# [Supplied data]

▼

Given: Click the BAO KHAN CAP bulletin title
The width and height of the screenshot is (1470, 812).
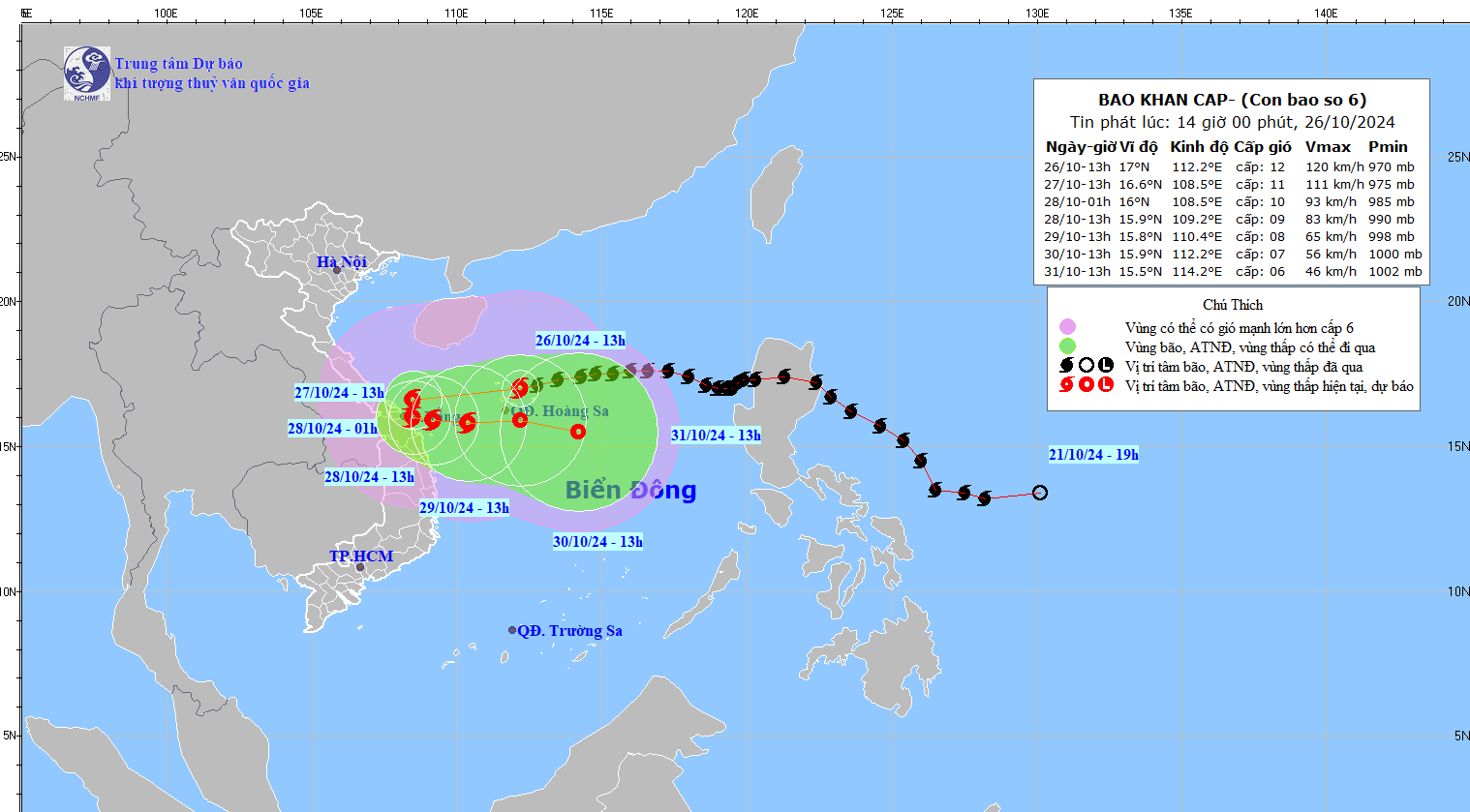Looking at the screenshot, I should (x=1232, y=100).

▲
▼

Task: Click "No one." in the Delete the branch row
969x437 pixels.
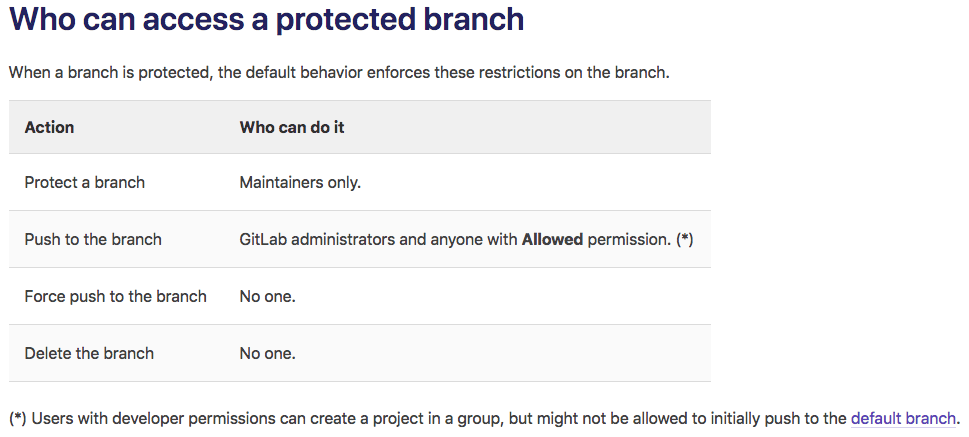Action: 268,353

▲

Only a number should be returned: how many lines in the material contain "Click"?

# [Response below]
2